Les avantages du statut cadre

>> Des cadres au forfait jours

C’est bien connu, les cadres ne comptent généralement pas leurs heures. Ils dépassent les 35 heures hebdomadaires et connaissent des journées à rallonge. Le calcul de leur temps de travail est donc formalisé dans le forfait jours : les cols blancs travaillent un nombre de jours dans l’année, dans la limite maximale de 218 jours par an. En contrepartie, ils bénéficient de jours de RTT. Du moins, en principe. « Beaucoup ne les prennent pas, sans recevoir de compensation financière, car ils sont trop pris par leur fonction », estime Carole Couvert, présidente du syndicat des cadres CFE-CGC.

>> Une couverture sociale plus avantageuse pour le statut cadre

18 % des cadres bénéficient d’une assurance-vie grâce à leur entreprise. Mais surtout, 88 % d’entre eux souscrivent à une mutuelle santé via leur société. Attention ! Cet avantage va perdre de sa vigueur : les cotisations patronales sur les mutuelles devront dorénavant être intégrées au calcul de l’impôt sur le revenu. Une réforme qui fait dire à Carole Couvert, de la CFE-CGC, que « le statut perd de son attractivité au fil des années. »

>> Statut cadre : des avantages lors du licenciement

Le préavis de licenciement pour un cadre est plus long que celui des autres catégories de salariés : l’employeur est tenu de le payer pendant trois mois une fois l’annonce effectuée. En contrepartie, la période d’essai dure plus longtemps (trois à quatre mois renouvelables contre un à trois mois pour les autres).

Autre privilège : les cadres peuvent négocier des indemnités transactionnelles en plus des indemnités légales. Les avantages en nature (téléphone, voiture de fonction) qui sont perdus après un licenciement peuvent aussi être intégrés dans le calcul de l’indemnité, à condition que leur montant soit mentionné sur la fiche de paie.

À lire aussi >> Raccourcir votre préavis, les astuces qui marchent

>> Un suivi spécifique en cas de chômage

De manière générale, les cadres au chômage profitent d’indemnités plus longues que le reste de la population : deux ans d’indemnités chômage à taux plein. Si vous êtes cadre, vous cotisez à l’Apec (Association pour l’emploi des cadres). La cotisation APEC est assise sur les rémunérations des cadres dans la limite de 4 fois le plafond de la Sécurité sociale. En contrepartie de cette cotisation, vous pouvez ainsi bénéficier d’un suivi personnalisé en cas de chômage. Les spécificités du statut cadre sont mieux connues dans cette association.

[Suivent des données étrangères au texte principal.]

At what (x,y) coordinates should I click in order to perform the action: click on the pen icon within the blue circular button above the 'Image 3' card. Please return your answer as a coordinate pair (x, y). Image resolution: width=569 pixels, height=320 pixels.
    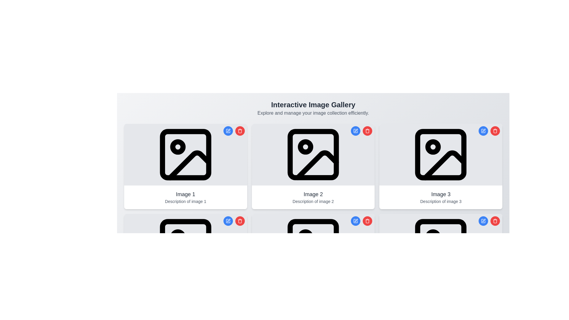
    Looking at the image, I should click on (483, 221).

À noter : le Gouvernement réfléchit à une réforme de l’assurance chômage qui impacterait l’indemnisation des cadres puisque cette dernière pourrait être revue à la baisse. Affaire à suivre…

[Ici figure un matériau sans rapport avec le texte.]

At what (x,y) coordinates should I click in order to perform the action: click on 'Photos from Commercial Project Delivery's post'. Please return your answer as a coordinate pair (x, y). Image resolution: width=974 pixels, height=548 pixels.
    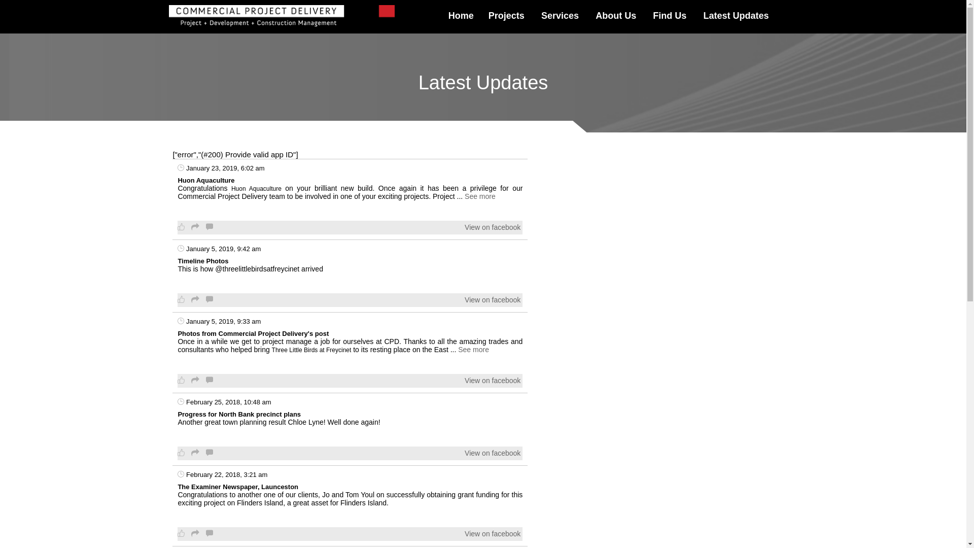
    Looking at the image, I should click on (253, 333).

À lire aussi >> Allocation chômage : combien toucherez-vous ?

Menace sur le statut cadre : le mode de calcul des retraites modifié

Avant le 1er janvier 2019, c’était LE gros avantage du statut : les cadres préparaient mieux leur retraite. L’ensemble des salariés du privé cotisait à la caisse de retraite Arrco. Une tranche du salaire des cadres alimentait en plus une autre caisse, l’Agirc (l'Association générale des institutions de retraite des cadres). À salaire brut égal, un cadre gagnait donc moins qu’un non-cadre. Mais il cotisait plus et touchait une pension de retraite plus élevée. La fusion des régimes de retraite complémentaire pour les salariés du privé Agirc-Arrco, en vigueur depuis le 1ᵉʳ janvier 2019, a eu pour conséquence de fragiliser le statut de cadre :

  • À la retraite, le cadre ne perçoit plus qu’une pension complémentaire.
  • Le statut cadre n’entre plus en compte pour les cotisations réglées au titre de la retraite complémentaire : cadre et non cadre cotisent de la même manière.

Bon à savoir : cadre, vos points Arrco et vos points Agirc sont regroupés au sein d’un seul compte de points. Au 1er janvier 2019, vos points Arrco deviennent sans conversion des points Agirc-Arrco, vos points Agirc sont convertis en points Agirc-Arrco.

Notre conseil Cadremploi : pour connaître vos nombres de points Agirc-Arrco, utilisez la calculette de conversion disponible sur le site agirc-arrco.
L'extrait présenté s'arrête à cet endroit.